Little Napolean
My mother was a devoted practitioner of a Zen style of minimalist parenting, a style that suited me and my general desire not to be meddled with perfectly. Never was this style more expertly employed than when I was nine and first learning to play the flute. The problem was the slurs. To slur, a flutist does not tongue each individual note but exhales one continuous breath so that the notes appear to run together as if they were poured out of a jug, rather than dropped one by one from your instrument. I couldn’t get it. Somehow by not pausing to articulate each note the whole business came out rushed and muddied. How disappointing: only three months into my musical expedition, and I’d reached my Waterloo.

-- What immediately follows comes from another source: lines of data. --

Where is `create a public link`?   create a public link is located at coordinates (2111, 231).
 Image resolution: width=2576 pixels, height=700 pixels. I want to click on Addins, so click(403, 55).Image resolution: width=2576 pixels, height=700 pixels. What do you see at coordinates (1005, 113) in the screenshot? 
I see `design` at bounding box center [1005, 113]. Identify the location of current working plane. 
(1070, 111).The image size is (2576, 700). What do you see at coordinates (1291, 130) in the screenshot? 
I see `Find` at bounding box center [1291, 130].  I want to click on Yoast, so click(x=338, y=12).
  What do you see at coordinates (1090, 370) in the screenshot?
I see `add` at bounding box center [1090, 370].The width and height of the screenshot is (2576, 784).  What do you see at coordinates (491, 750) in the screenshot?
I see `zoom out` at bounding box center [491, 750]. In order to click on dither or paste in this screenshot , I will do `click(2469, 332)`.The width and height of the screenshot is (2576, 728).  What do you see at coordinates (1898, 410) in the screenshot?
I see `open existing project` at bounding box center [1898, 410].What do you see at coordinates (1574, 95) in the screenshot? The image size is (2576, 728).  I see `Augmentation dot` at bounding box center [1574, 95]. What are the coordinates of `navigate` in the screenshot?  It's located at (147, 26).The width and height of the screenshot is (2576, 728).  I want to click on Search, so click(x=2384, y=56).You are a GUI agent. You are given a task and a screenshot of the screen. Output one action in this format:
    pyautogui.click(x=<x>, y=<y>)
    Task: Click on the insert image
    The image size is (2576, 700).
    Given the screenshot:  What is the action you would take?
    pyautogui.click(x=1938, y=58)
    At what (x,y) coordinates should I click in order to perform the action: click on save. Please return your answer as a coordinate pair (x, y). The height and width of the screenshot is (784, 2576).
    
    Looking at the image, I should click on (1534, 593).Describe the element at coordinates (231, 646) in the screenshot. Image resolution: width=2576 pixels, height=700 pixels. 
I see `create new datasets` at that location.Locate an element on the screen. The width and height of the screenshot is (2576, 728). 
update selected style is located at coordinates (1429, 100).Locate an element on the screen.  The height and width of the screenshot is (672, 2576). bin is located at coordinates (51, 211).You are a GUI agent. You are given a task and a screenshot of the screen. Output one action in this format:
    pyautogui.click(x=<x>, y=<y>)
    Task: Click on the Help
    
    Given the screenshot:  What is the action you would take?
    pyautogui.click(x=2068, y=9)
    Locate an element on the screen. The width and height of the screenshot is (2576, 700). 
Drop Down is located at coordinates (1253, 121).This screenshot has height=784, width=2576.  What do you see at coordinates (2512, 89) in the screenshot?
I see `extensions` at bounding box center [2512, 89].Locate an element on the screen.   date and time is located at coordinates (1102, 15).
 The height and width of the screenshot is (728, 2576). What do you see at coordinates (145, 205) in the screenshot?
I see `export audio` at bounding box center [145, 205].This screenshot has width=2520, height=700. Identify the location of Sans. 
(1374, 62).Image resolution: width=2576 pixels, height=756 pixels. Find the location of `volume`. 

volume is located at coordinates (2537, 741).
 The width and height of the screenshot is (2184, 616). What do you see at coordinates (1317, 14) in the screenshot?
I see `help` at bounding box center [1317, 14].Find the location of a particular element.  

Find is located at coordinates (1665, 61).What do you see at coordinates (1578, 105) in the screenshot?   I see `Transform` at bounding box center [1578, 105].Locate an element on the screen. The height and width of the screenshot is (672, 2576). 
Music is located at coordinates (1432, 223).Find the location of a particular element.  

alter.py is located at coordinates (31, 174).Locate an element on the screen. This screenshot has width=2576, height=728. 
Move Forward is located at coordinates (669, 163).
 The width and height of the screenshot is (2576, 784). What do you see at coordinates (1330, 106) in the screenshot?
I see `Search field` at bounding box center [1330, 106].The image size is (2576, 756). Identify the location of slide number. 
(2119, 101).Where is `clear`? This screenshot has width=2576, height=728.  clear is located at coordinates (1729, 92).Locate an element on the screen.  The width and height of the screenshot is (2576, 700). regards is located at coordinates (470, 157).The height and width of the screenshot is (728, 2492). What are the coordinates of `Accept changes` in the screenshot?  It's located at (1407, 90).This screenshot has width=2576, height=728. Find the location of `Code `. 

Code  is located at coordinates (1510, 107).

After a particularly fruitless practice session, I marched to my mom’s bedroom where she may have been seeking refuge from the life of a single mother, and broke the news. “I can’t get the slurs,” I told her. “I’m going to quit.”
To which she replied: “Okay.”
I was caught completely off guard. I had prepared a passionate defense of my fluting ineptitude and the pain it was causing me. Did she want me to suffer through failure after failure? But the fight for which I had readied myself never came, and I turned around knowing I was not going to quit.
There is nothing failure loves more than opposition. It feeds off it. After all, if something is being opposed, then that something must exist. When your punches come back empty, you can only ask yourself what you were swinging at. I certainly did that day. This little Napoleon marched back to his music stand, victorious in his surrender.